Landreaux opened the door and LaRose ran straight past him, clutching his stuffed creature, shouting for his mom. Landreaux turned back to wave good-bye, but Peter had quickly swung back out onto the road. Landreaux closed the aluminum storm door and then pushed the wooden door shut behind it. To see LaRose and Emmaline fly together would hurt, so he bent over by the mud rug and took a long time pairing up the scattered shoes and setting them in lines. When he finally came to them, his long arms dangling, they were talking about how to use the potato peeler.
LaRose sat down at the table by the window, in feeble winter sunlight. The edges of the storm window were thick with frost. Steam had frozen in gray fuzz upon the sides and sills. He peeled the potato skin away from himself, bit by skimpy bit, onto a plastic plate. Emmaline shook chunks of meat in a bag with flour, then pinched up each chunk and dropped it carefully into hot grease. The cast-iron skillet was smooth and light from fifty years of hard use. Her mother had left it.

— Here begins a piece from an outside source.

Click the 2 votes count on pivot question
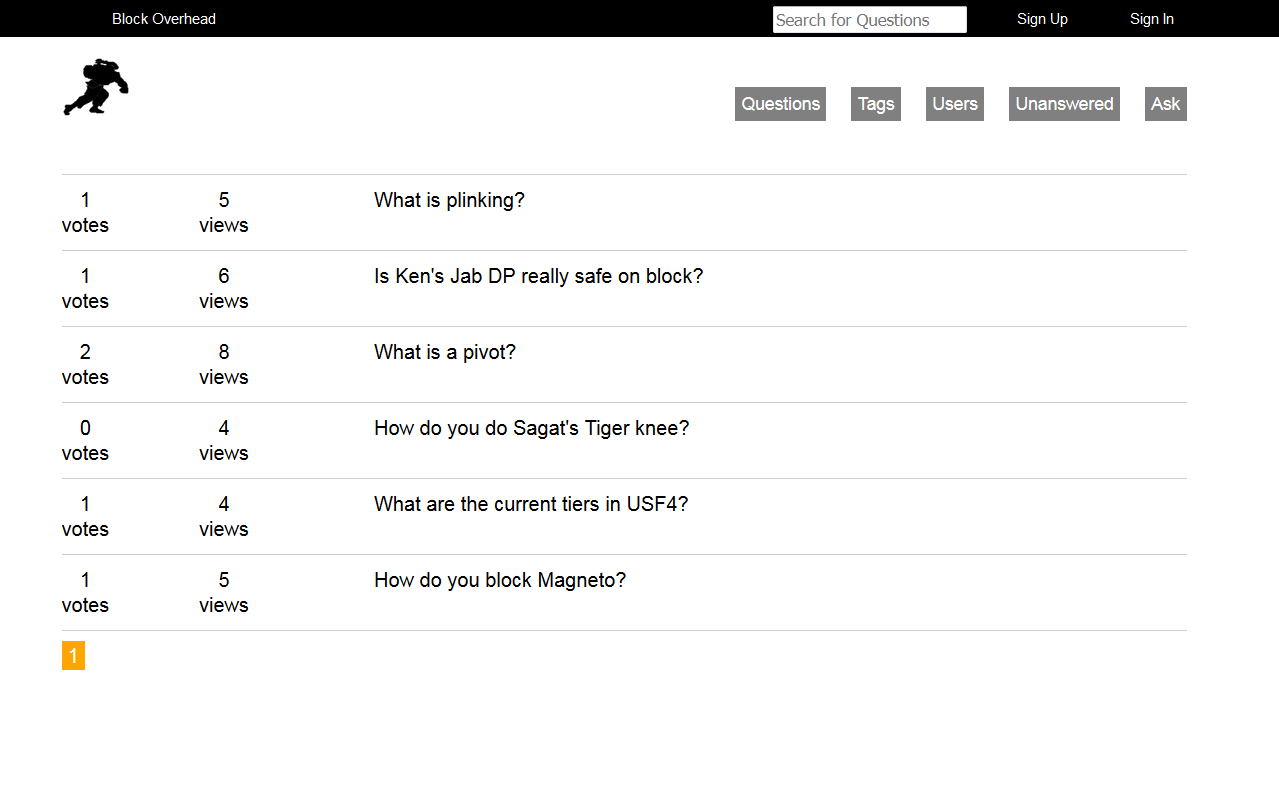 click(x=85, y=364)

Landreaux sat across the table and opened out the rest of the newspaper. The rustling it made caused him to notice his hands were lightly trembling.
Snow and Josette pushed through the door first. Willard and Hollis were hauling all of the gym bags. Everything scattered into piles at the door. The girls ran to LaRose and grabbed him, knelt by the kitchen chair dramatically weeping. The older boys slapped LaRose’s palm.
We saved your bunk for you, man, said Hollis.
Yeah, I tried to sleep there and he slammed me off onto the floor, said Coochy. It’s all yours now.
He’s sleeping here! Here in his own house! Josette moaned.
You knew that, said Snow.
LaRose smoothed their hair as they competition-wept.
Mii’iw, said Landreaux.
The sisters sniffed and looked redeemed, like a light had been restored inside of them. They were so happy they didn’t know how to show it without seeming fake. The girls sat down to do the carrots.
You’re cutting too fat.
No, I’m not. Look at the potatoes.
Proportion, Josette.
Don’t be oblique.
They had acquired a list of SAT words from a teacher who liked them both. Most teachers liked them because they studied. They were relieved to finish out their volleyball season. The games were an hour, two hours away. They took all night. So did Hollis’s and Willard’s basketball games. Landreaux and Emmaline took turns driving them because the bus added on the hours. Besides, they made their children study in the car in the backseat with a flashlight. How did they know to do this? They had learned from Emmaline’s mother. This sort of devotion was not from Landreaux’s side. His parents had been alcoholics with short lives.